• **Given data**:
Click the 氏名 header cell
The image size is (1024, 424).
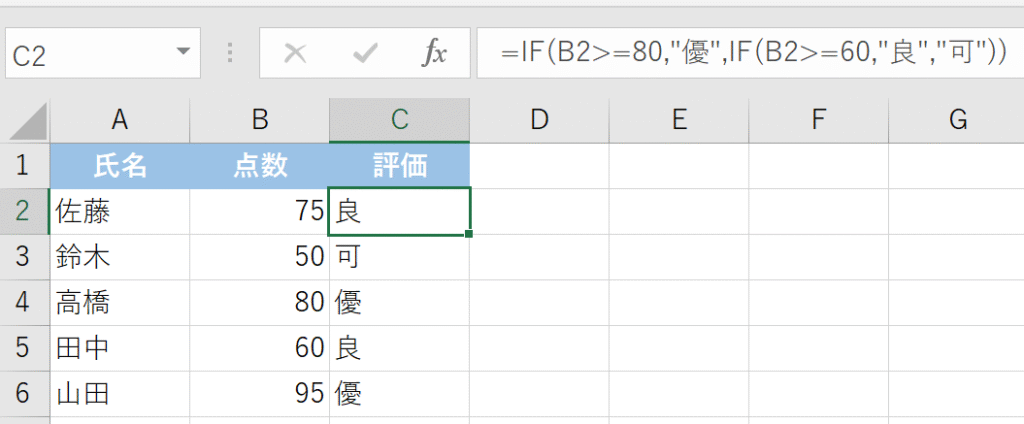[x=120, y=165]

---

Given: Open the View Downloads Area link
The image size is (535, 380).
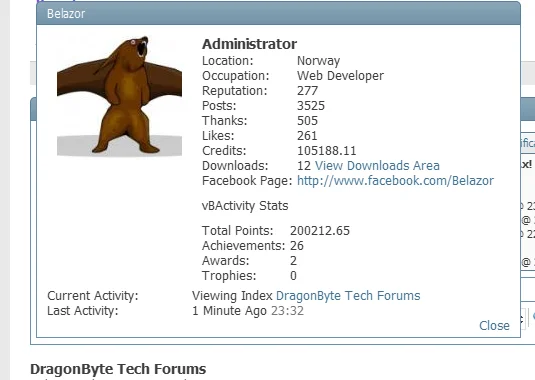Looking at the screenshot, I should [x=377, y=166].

• **Given exercise**:
Could you reproduce the entries starting at the line containing "Click the 氏名 header cell" and ending at the line containing "[x=120, y=165]", swapping "header cell" out for "column heading" and changing nothing else? Leave the pictures out of your answer.

• **Result of this task**:
Click the 氏名 column heading
The image size is (1024, 424).
[x=120, y=165]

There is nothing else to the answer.